Summary: | 碩士 === 國立臺南藝術大學 === 建築藝術研究所 === 103 === What is nature in our mind? What is the so-called ‘nature’? Do the human beings create a nature like what it is in our minds or in reality?
Simply, ‘nature’ stands for the origin of everything. We are not able to live without following the rules of nature. Nature is everywhere in our lives, and everything might have begun with a simple plane. For example, when we look up into the vast sky, we find that between the sky and the earth is the horizon, the borderline that is always there. Or perhaps, for another example, on the shore, the pulse of waves that we sense extends endlessly but finally comes back to the same origin and therefore forms the most simple and natural plane that is ultimately on the same surface.
Architectures construct a special zone. To some extent, we are also building a natural zone full of uncertainty. This zone limits neither physical substances nor pure thoughts. It is not a borderline for the existing substances, either, but an environment for the existence of physical substances.

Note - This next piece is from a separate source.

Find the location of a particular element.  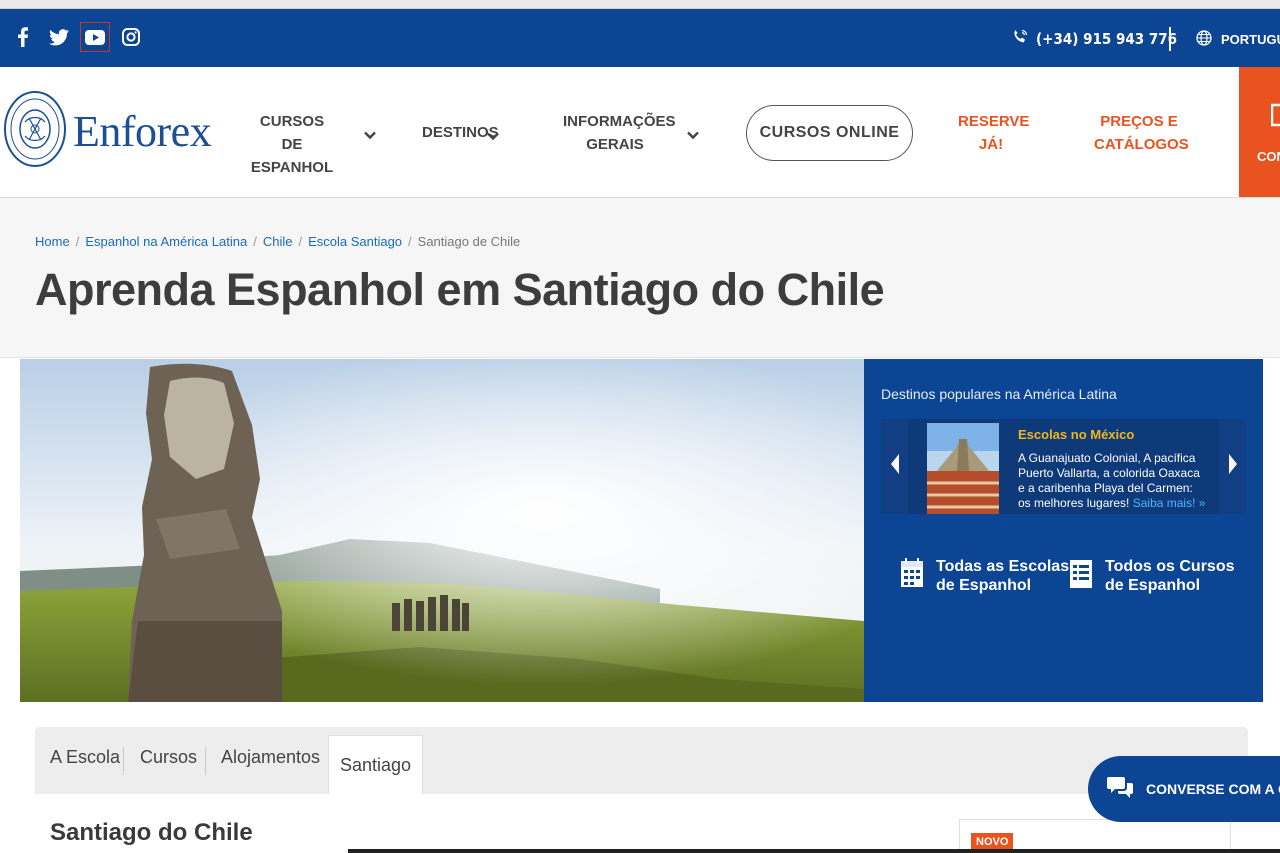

In fact, architecture itself is another kind of language as well, expressing its thoughts about space. Architecture utilizes the combination and extension of axis and plane as its foundation and applies plane joints to produce more variations of volume. Architectural spaces also vary when different volumes joint together. Negative space left by the motion of volume and plane is not an unintegrated one, but represents the integration of different volumes. Negative space created by volumetric motion has three different interpretations. It might be the interstice, or the so-called spatial extension left by volumetric motion; it could also be spaces that are seeable but unusable; it could even be a negative space left by relative motion between a double-bottom space. Although volumetric motion creates more interstices, these interstices can only be sensed visually. However, perhaps it is because these interstices function as a joint, they are merely perceived within a second. We are curious about the interstices, wanting to look through them, but cannot understand everything thoroughly behind the interstices, which are very close to us, yet untouchable and inaccessible. Architectural volumes transform and move without restrictions and rules, just as pauses happening in every dialogue and punctuation marks appearing in every article are used in accordance with personal habits. The temporary stops are similar to the pauses, happening when architectural volumes are transforming.